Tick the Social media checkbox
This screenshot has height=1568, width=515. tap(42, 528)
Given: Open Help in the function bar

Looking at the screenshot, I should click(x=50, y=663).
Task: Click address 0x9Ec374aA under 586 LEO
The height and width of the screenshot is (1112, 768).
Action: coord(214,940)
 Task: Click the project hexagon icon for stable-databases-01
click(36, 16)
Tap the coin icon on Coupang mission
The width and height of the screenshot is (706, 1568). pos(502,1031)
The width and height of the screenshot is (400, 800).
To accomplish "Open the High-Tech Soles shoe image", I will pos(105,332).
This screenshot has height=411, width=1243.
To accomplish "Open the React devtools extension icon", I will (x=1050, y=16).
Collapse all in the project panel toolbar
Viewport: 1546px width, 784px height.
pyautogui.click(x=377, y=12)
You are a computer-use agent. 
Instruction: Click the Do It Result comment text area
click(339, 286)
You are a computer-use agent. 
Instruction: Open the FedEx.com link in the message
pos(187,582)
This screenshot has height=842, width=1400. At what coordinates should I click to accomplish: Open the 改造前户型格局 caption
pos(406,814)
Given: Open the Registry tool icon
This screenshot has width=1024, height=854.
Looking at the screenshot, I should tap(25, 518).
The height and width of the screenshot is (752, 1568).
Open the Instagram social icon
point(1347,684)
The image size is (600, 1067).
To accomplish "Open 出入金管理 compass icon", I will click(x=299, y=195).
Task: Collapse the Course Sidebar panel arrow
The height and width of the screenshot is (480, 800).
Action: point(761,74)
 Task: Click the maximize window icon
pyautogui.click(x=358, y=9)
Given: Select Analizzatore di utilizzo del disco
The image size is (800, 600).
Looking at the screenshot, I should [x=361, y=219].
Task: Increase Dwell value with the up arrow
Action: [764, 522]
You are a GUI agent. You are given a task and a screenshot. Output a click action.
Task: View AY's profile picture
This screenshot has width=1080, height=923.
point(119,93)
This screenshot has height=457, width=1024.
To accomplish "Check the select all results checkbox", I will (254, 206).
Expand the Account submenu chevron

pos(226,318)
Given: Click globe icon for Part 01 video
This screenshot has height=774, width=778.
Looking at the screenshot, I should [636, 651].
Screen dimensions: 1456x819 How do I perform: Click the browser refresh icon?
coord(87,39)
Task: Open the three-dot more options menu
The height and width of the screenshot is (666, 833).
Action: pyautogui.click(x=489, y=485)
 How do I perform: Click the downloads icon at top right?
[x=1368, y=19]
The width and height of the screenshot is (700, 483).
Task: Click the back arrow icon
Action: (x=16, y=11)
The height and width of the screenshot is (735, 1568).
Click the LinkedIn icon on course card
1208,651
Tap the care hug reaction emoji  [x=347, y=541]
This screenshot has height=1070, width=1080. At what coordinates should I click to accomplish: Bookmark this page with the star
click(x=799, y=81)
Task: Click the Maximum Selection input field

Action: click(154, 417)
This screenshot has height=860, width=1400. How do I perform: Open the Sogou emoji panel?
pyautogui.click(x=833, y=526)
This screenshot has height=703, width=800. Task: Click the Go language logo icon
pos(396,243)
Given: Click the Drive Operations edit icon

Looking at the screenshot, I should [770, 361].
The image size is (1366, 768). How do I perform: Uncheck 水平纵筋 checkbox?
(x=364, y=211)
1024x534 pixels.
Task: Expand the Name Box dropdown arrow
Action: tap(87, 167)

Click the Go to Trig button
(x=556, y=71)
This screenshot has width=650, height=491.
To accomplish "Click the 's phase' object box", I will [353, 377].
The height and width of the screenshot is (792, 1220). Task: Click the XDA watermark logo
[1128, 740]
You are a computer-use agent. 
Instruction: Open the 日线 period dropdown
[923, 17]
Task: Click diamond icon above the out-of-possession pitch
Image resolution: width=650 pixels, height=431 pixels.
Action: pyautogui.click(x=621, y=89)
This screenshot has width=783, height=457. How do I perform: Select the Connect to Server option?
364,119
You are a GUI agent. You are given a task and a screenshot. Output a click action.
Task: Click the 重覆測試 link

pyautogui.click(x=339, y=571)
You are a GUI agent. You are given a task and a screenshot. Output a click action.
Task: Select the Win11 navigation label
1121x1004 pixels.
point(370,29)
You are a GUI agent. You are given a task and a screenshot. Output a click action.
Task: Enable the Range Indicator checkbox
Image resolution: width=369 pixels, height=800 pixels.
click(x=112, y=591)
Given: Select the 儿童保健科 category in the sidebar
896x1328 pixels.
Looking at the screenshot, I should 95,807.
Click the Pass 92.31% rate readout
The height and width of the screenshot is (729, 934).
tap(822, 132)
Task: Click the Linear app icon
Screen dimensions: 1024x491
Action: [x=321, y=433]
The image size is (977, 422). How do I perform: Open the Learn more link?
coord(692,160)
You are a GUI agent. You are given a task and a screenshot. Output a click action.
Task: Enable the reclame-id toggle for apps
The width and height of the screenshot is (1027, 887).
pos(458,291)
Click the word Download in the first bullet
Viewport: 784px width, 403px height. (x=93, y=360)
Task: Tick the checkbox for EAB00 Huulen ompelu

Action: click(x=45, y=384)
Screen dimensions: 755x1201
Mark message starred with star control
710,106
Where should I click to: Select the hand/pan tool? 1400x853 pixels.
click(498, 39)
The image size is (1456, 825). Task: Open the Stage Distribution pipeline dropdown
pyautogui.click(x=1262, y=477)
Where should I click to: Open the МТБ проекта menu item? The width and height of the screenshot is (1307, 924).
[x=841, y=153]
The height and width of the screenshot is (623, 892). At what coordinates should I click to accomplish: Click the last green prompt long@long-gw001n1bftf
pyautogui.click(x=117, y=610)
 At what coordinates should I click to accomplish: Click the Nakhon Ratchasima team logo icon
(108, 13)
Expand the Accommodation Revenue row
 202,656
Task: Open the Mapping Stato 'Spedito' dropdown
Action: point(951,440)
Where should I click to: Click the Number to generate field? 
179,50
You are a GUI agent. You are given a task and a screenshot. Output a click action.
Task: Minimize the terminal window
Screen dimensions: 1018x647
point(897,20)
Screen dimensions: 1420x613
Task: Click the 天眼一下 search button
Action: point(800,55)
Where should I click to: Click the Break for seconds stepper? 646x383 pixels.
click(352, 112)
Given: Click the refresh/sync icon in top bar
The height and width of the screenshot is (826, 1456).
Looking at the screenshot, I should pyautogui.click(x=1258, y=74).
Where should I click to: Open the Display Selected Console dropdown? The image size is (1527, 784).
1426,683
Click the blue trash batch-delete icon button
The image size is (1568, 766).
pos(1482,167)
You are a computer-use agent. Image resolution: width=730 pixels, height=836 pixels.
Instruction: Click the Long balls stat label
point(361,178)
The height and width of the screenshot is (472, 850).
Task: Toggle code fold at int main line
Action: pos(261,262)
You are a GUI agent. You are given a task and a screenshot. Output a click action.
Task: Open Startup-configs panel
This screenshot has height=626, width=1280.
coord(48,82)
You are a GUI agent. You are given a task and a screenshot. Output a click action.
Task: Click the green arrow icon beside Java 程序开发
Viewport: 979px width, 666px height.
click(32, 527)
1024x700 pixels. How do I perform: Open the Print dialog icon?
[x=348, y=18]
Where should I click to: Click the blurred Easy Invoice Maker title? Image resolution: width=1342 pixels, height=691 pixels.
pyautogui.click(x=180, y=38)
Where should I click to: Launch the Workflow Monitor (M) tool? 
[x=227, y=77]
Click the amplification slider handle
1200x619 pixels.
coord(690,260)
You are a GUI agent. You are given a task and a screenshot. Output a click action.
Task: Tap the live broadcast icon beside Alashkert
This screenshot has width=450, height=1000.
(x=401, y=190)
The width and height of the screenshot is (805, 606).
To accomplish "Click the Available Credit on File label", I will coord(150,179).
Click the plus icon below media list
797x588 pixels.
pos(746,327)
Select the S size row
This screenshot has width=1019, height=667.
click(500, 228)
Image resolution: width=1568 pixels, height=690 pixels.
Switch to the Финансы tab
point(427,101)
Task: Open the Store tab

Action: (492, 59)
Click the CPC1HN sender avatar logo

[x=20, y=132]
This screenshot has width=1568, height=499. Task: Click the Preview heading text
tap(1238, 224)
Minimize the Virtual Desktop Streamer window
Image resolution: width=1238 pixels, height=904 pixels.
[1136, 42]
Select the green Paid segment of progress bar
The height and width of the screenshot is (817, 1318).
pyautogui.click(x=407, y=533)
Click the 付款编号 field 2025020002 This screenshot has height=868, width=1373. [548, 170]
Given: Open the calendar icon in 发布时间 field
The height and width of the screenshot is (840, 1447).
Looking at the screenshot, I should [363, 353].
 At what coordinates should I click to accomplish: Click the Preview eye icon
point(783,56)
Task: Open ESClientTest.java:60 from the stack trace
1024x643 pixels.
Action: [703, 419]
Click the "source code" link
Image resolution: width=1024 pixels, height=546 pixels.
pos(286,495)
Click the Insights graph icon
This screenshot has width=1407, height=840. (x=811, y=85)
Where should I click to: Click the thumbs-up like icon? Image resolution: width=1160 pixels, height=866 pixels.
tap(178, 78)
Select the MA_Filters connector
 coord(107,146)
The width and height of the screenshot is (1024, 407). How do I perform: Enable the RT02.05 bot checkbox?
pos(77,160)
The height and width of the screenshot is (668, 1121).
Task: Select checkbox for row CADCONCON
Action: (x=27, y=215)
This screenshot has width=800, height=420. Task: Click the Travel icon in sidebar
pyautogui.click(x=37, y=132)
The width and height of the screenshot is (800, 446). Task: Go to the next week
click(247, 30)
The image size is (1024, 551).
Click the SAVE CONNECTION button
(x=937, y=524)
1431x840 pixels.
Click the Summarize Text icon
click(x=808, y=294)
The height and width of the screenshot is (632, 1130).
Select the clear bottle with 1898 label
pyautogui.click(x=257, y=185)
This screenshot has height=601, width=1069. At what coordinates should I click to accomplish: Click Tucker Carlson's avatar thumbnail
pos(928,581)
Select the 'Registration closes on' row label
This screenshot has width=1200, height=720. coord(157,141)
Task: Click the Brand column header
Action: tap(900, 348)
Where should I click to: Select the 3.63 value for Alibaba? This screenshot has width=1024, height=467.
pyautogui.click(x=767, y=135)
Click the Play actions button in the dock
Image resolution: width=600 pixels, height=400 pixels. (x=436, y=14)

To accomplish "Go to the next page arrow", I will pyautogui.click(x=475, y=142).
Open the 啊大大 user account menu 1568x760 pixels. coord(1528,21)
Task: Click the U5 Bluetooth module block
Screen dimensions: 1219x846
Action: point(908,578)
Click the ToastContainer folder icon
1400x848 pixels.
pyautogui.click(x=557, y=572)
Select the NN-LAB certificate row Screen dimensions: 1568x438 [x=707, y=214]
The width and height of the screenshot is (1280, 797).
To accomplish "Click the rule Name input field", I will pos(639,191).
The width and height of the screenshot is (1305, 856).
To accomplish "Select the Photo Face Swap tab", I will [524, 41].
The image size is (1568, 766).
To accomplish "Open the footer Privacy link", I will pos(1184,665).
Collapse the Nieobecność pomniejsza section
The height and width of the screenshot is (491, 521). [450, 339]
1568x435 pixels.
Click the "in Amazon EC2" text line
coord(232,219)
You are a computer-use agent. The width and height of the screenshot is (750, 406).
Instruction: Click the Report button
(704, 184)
□ □ □ □
> **What to work on**:
Up to and including the line with "Collapse all in the project panel toolbar", output each line of the entries above exactly, starting from the first.

> **Reply**:
Tick the Social media checkbox
This screenshot has height=1568, width=515. tap(42, 528)
Given: Open Help in the function bar

Looking at the screenshot, I should click(x=50, y=663).
Task: Click address 0x9Ec374aA under 586 LEO
The height and width of the screenshot is (1112, 768).
Action: coord(214,940)
 Task: Click the project hexagon icon for stable-databases-01
click(36, 16)
Tap the coin icon on Coupang mission
The width and height of the screenshot is (706, 1568). pos(502,1031)
The width and height of the screenshot is (400, 800).
To accomplish "Open the High-Tech Soles shoe image", I will pos(105,332).
This screenshot has height=411, width=1243.
To accomplish "Open the React devtools extension icon", I will (x=1050, y=16).
Collapse all in the project panel toolbar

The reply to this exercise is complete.